=== THE TASK ===
Render everything in the listing from the line containing "Locate an element on the screen. This" down through the line containing "twirl-clockwise-tool-icon is located" as a two-column CSV with the headers input and output. Each row should pair a text with its answer, and each value should sit in a single quoted field with any line breaks replaced by spaces.

=== DATASET ENTRIES ===
----------------------------------------

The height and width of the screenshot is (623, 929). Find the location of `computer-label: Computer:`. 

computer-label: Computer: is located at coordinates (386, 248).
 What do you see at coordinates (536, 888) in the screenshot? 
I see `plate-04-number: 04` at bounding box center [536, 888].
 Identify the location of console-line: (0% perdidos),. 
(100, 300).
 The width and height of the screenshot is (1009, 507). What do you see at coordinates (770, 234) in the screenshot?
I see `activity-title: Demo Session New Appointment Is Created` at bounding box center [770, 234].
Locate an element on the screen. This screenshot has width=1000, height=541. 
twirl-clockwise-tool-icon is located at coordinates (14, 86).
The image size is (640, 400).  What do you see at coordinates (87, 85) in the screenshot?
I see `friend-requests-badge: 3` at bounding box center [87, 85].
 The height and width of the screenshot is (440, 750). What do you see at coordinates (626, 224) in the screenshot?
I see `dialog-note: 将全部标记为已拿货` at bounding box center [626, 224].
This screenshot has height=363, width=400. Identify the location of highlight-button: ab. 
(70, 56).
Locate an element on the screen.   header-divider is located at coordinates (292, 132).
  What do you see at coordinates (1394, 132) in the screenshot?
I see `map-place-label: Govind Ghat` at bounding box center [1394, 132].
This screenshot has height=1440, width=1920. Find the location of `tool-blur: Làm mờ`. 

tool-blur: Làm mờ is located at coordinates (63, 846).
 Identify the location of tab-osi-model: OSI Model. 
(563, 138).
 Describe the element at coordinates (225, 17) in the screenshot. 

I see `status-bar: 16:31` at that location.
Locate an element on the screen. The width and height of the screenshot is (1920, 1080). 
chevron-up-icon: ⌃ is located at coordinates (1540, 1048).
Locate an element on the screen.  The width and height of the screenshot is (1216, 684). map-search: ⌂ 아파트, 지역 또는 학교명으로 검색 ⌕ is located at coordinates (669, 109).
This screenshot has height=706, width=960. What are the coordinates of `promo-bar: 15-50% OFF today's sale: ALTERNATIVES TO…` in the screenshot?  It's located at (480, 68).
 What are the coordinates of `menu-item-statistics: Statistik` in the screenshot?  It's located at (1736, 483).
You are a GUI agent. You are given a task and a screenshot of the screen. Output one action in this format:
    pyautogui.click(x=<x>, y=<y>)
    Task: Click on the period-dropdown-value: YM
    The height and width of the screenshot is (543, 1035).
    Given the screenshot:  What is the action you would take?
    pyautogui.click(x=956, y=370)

----------------------------------------

=== THE ANSWER ===
input,output
"Locate an element on the screen. This screenshot has width=1000, height=541.","twirl-clockwise-tool-icon is located at coordinates (14, 86)."